- Opening Delimiter -

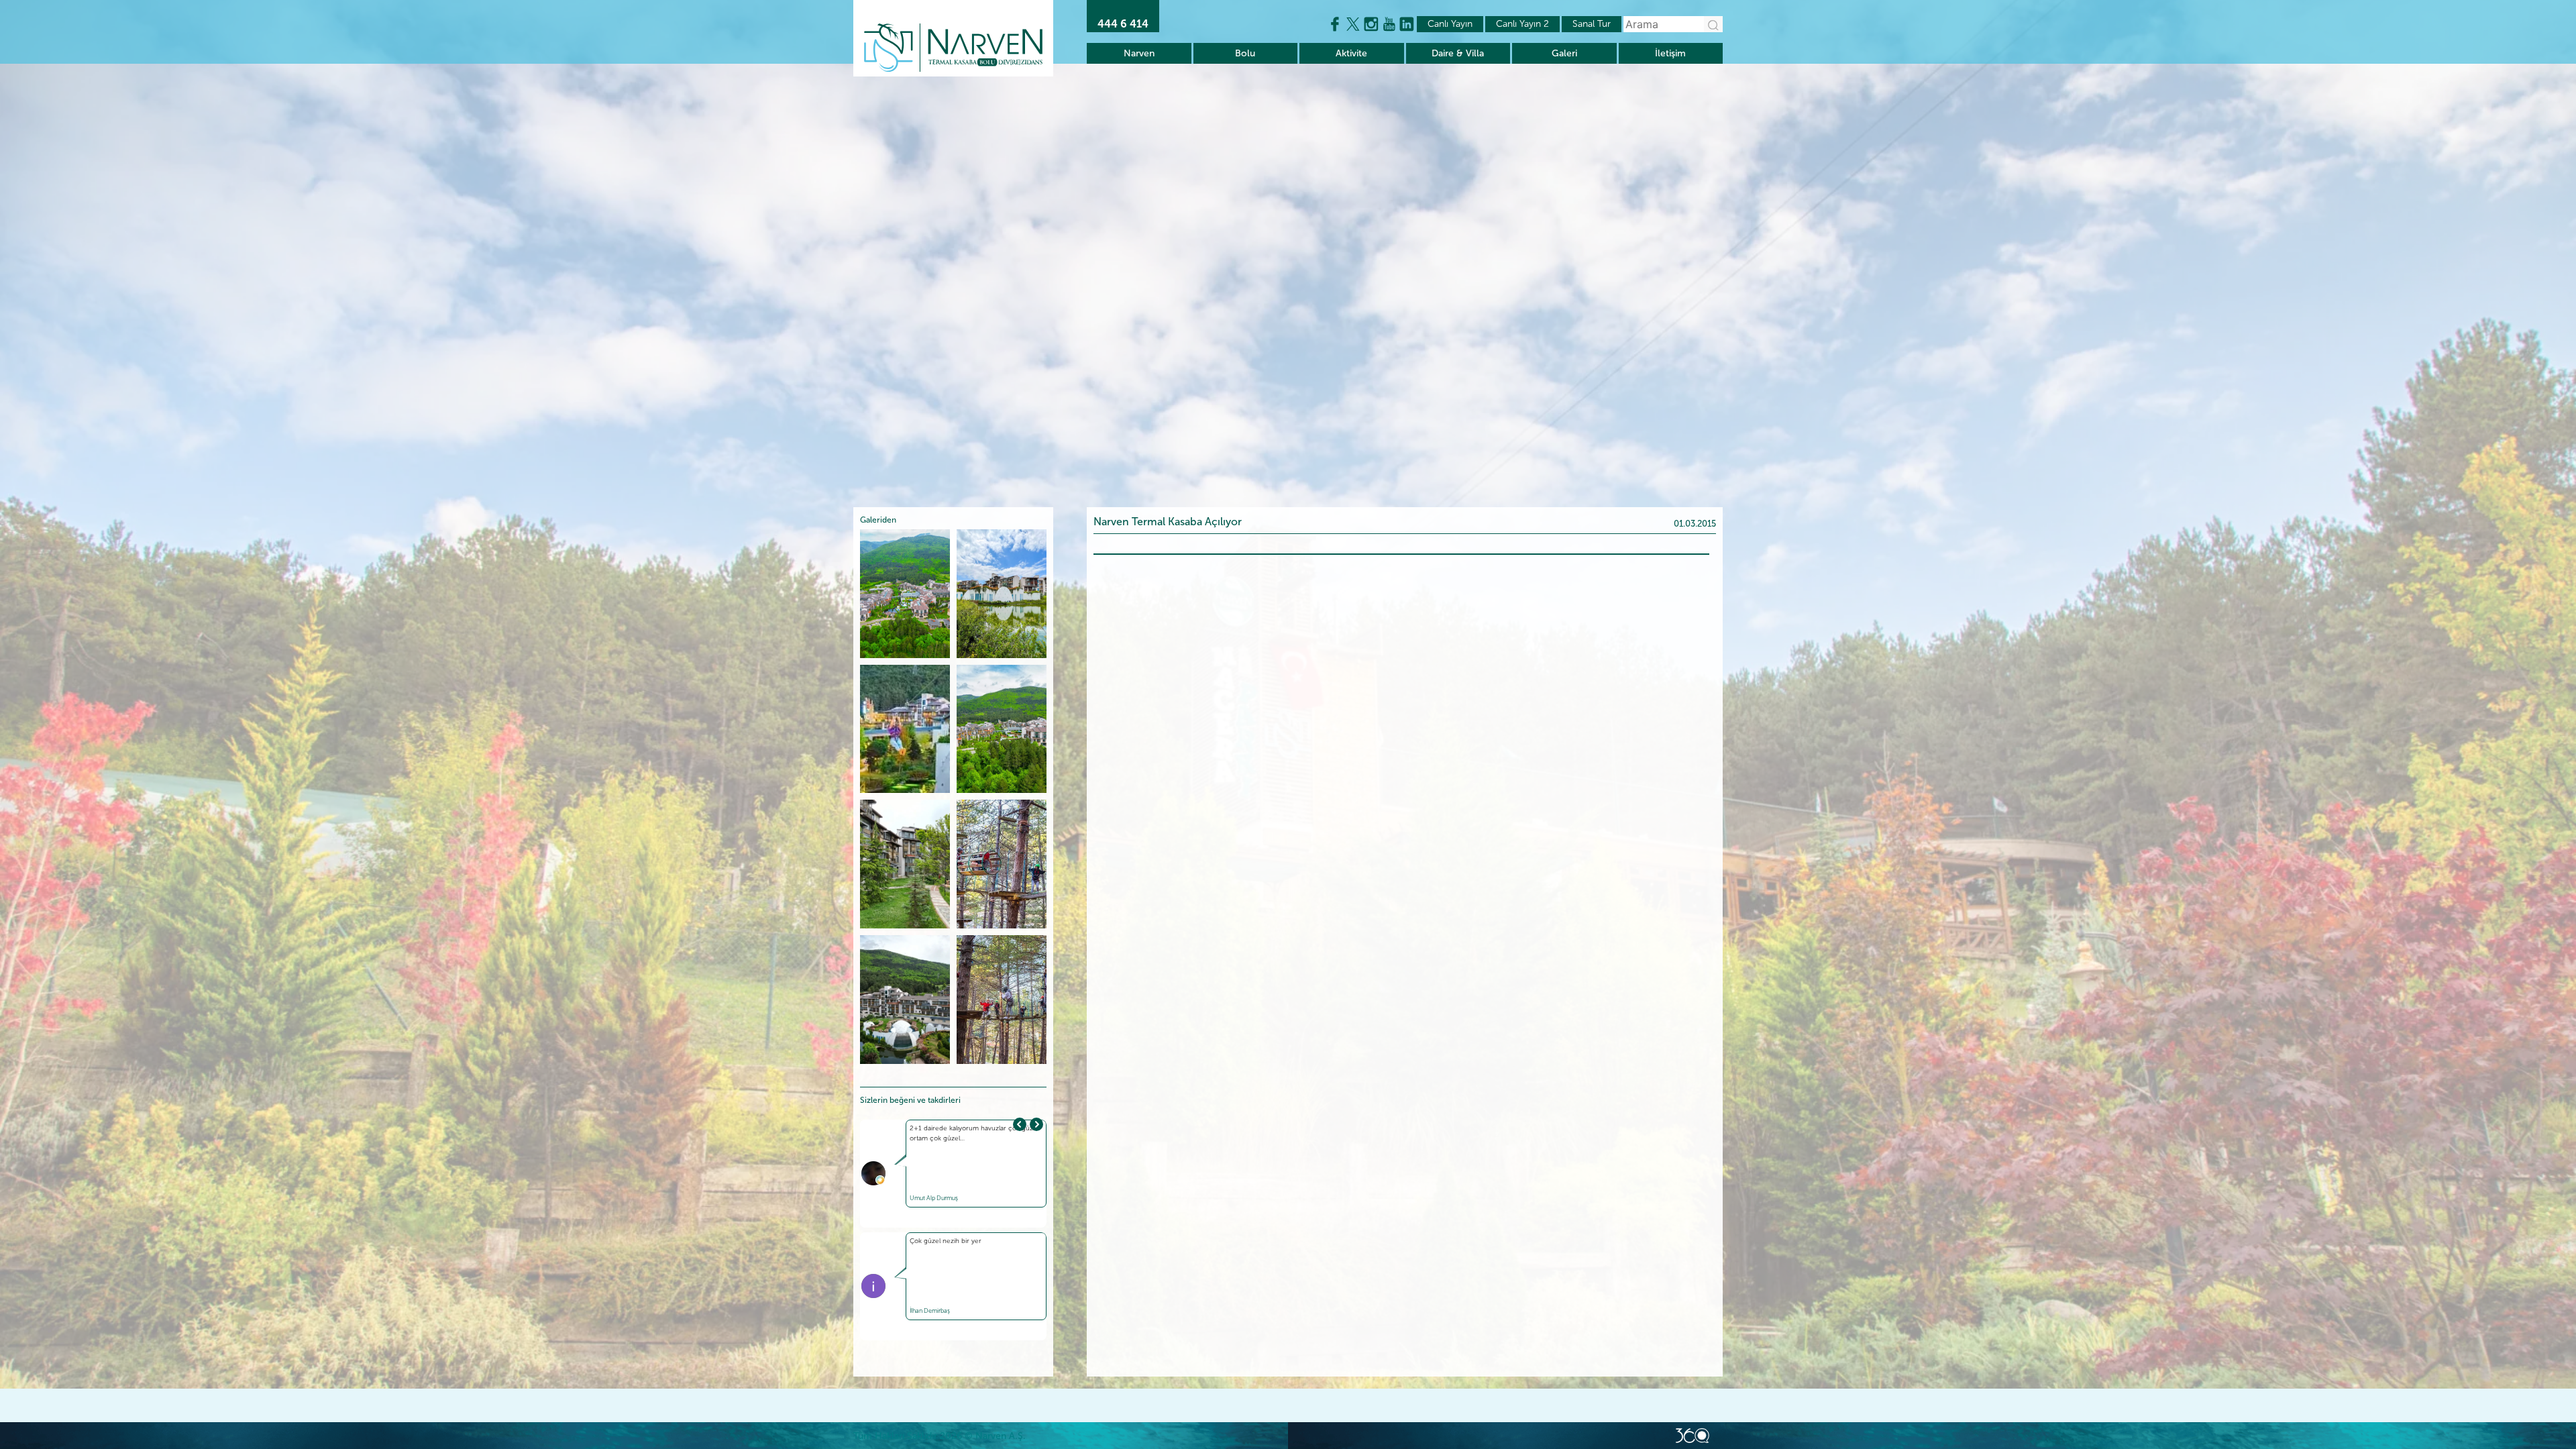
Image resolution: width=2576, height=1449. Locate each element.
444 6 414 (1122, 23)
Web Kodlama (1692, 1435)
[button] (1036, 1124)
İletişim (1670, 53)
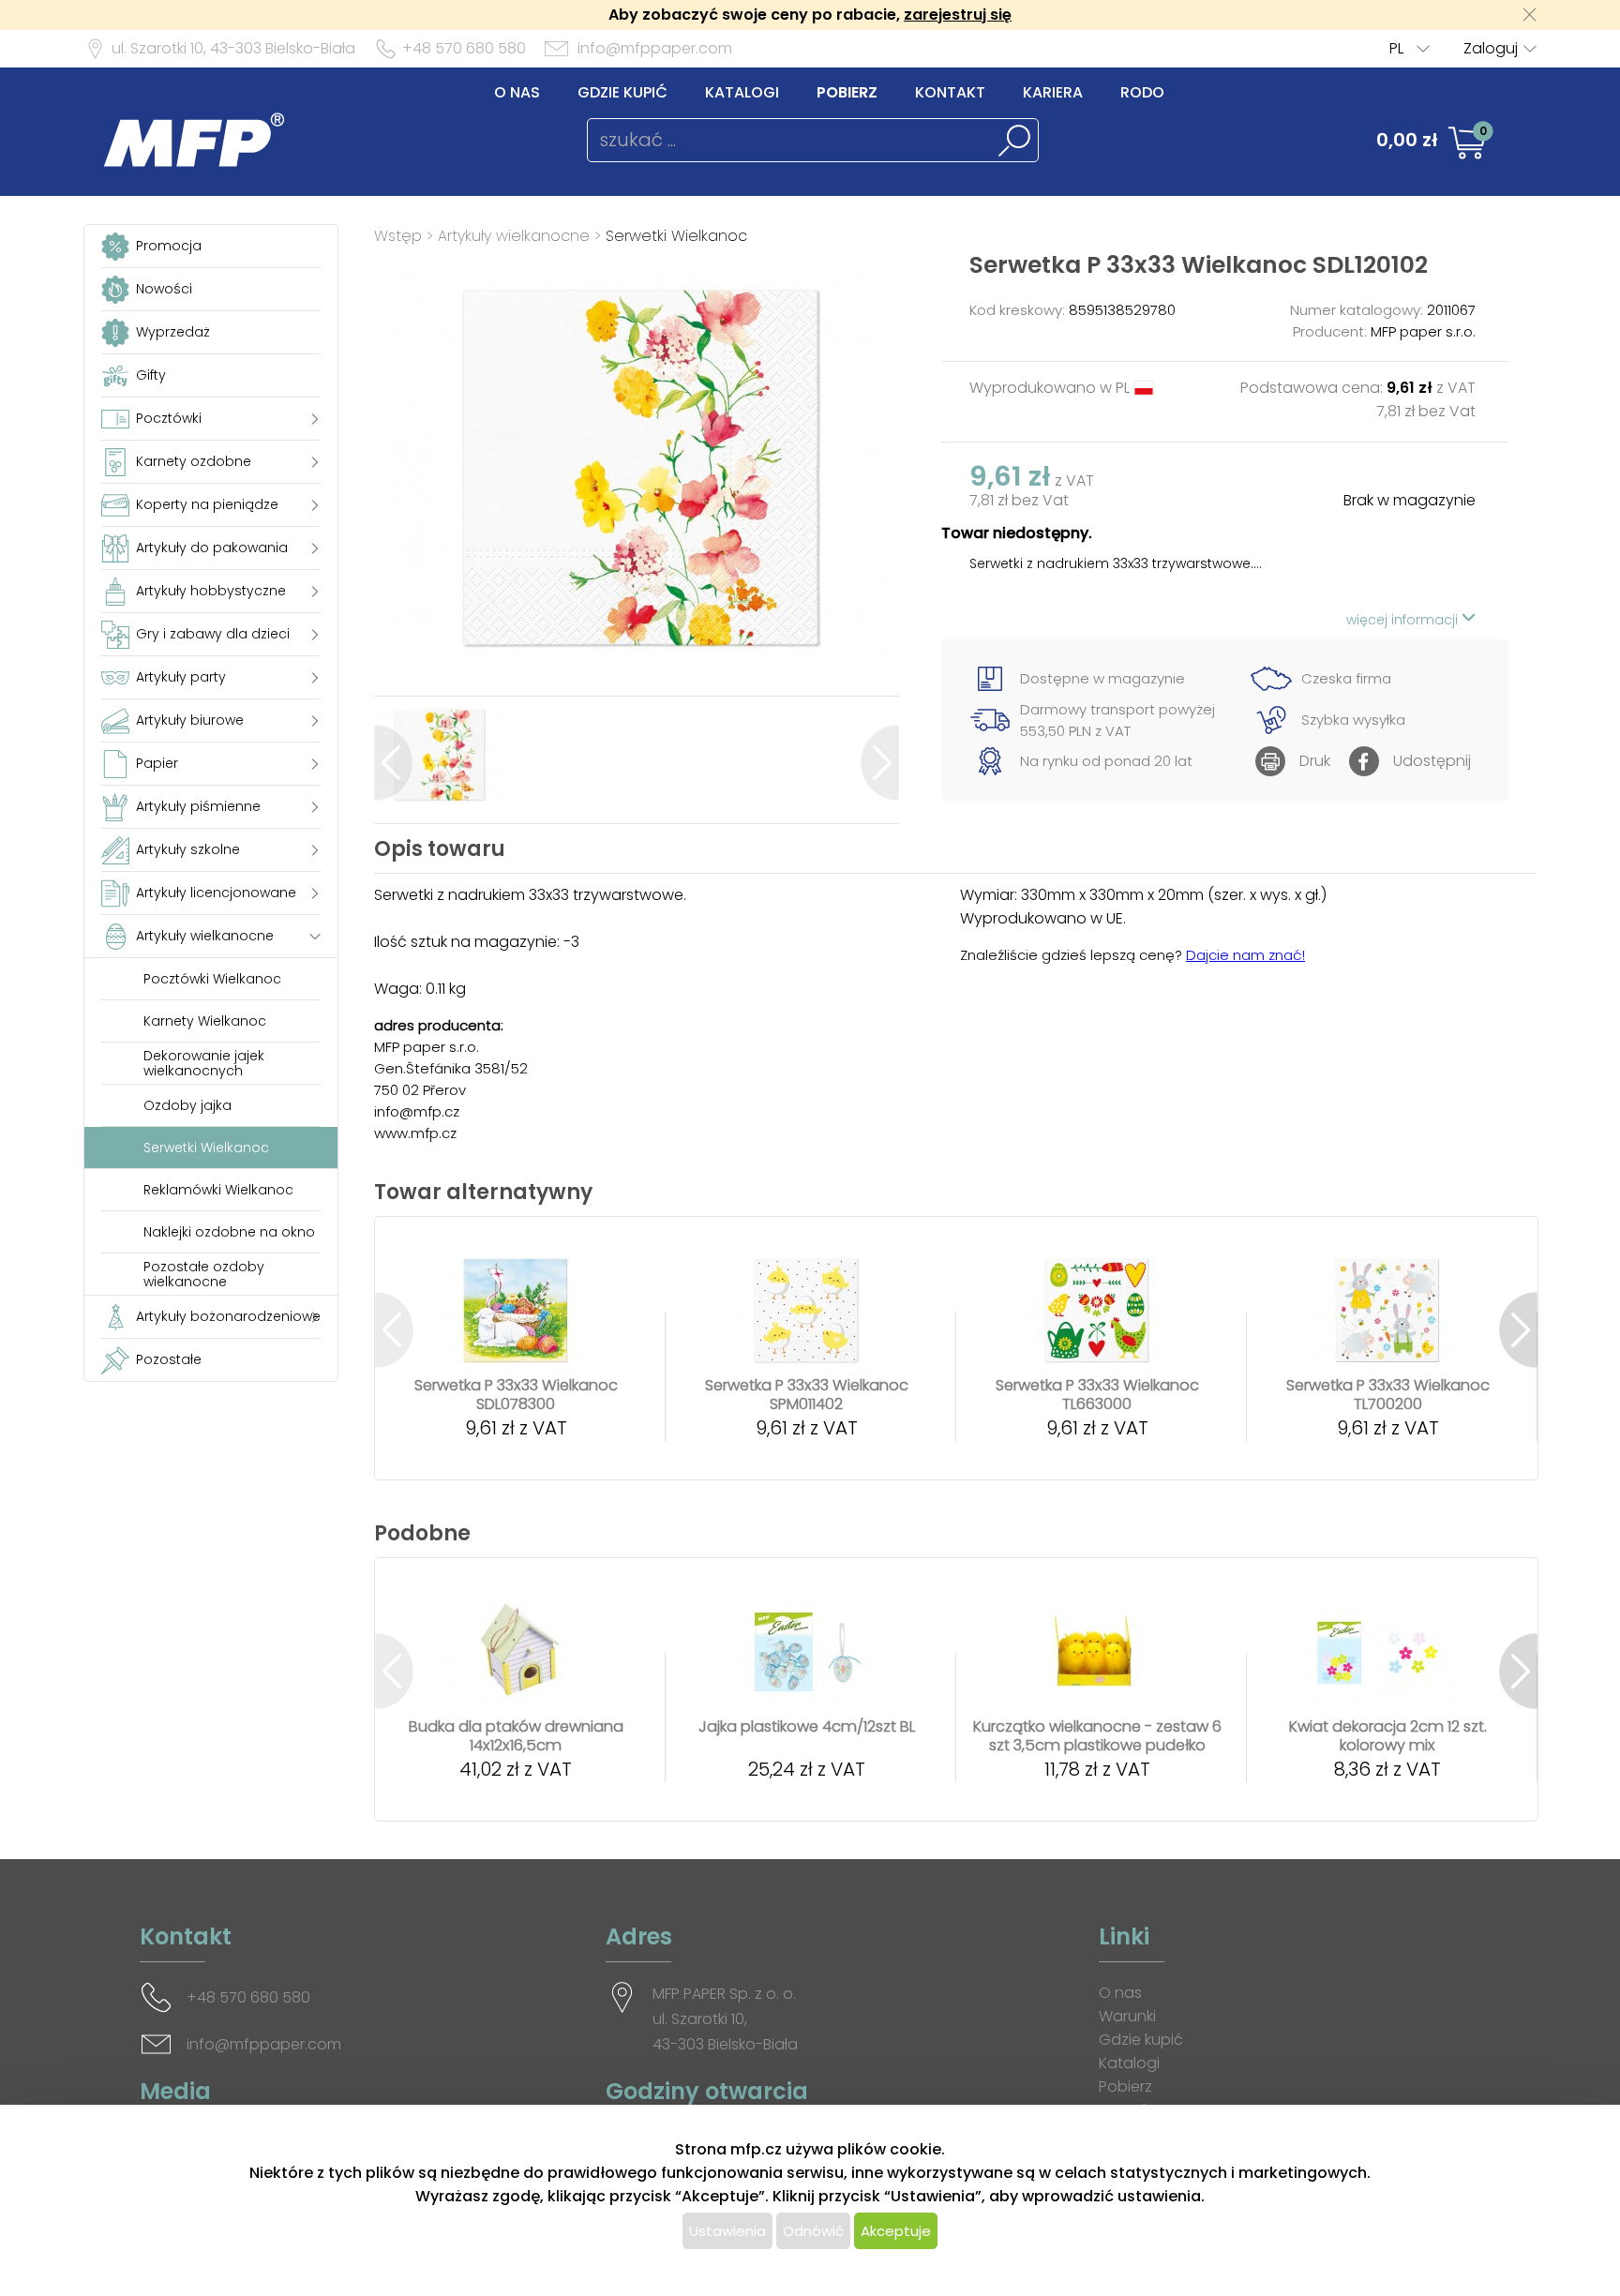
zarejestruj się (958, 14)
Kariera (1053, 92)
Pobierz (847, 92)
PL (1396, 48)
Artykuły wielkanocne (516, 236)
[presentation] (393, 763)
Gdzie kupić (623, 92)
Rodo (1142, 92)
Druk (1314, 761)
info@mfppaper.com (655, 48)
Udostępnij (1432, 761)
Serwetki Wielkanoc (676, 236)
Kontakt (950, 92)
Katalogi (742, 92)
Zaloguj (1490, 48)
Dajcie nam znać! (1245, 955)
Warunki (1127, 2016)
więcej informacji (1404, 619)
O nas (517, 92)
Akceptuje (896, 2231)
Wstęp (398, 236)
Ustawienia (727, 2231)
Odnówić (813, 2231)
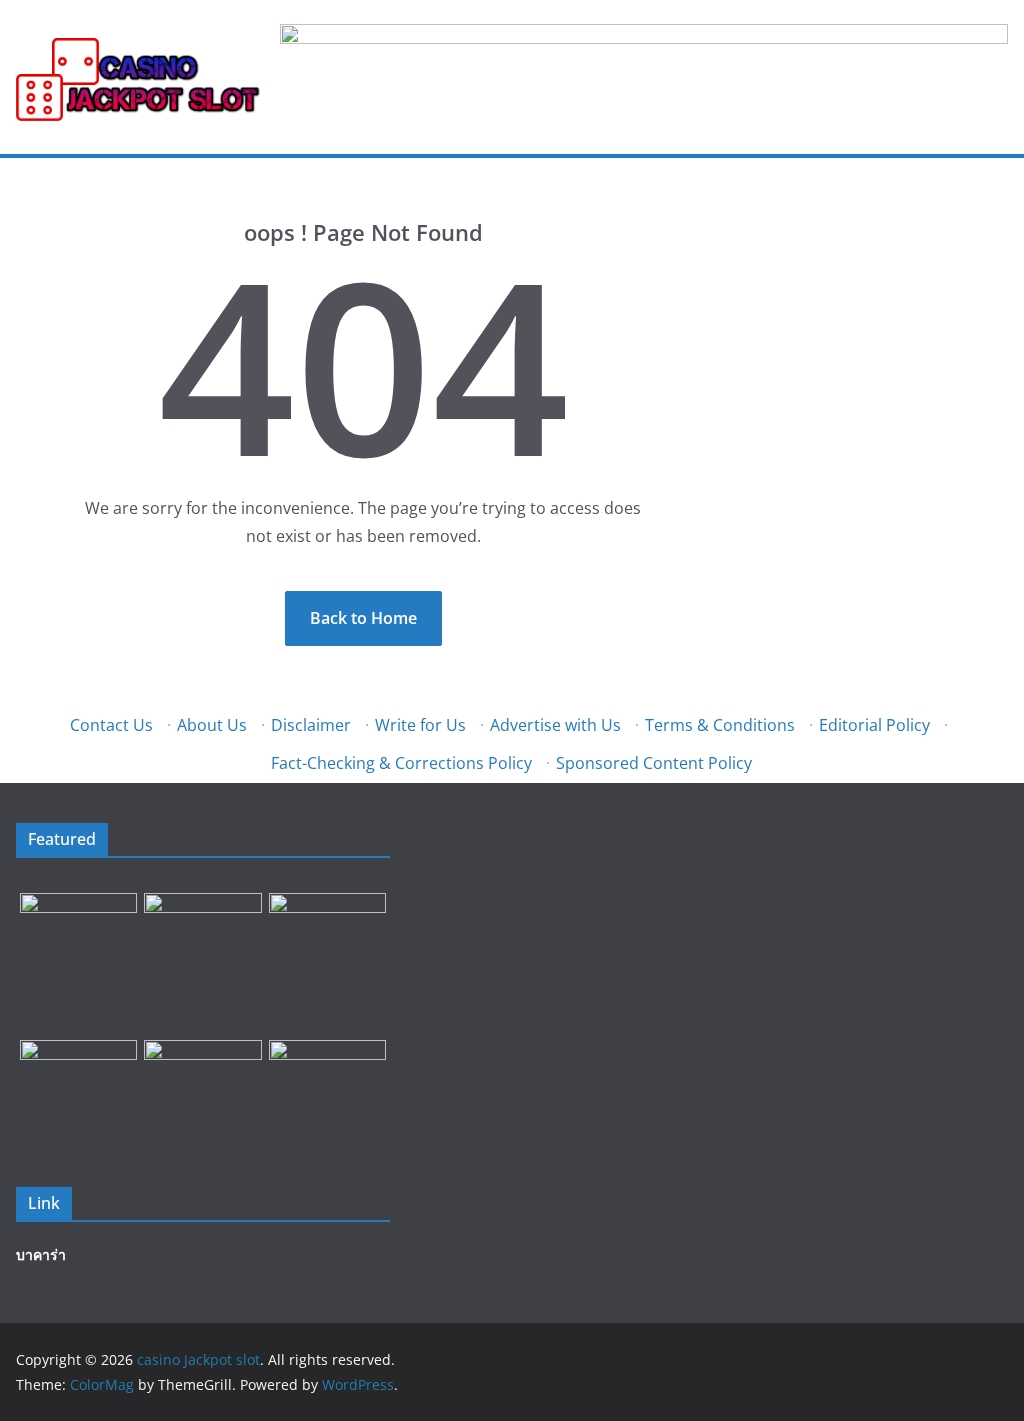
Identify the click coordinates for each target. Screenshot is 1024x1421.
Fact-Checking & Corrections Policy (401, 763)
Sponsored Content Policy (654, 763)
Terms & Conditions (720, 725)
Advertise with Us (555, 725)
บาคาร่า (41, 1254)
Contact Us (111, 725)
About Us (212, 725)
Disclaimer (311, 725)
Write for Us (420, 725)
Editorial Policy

- Closing Delimiter -

**What to do**
Only lines containing "each" belong in the answer; copy every such line from the records.

**Response box**
Image resolution: width=2576, height=1449. Locate each element.
Identify the click coordinates for each target. Screenshot is 1024x1421.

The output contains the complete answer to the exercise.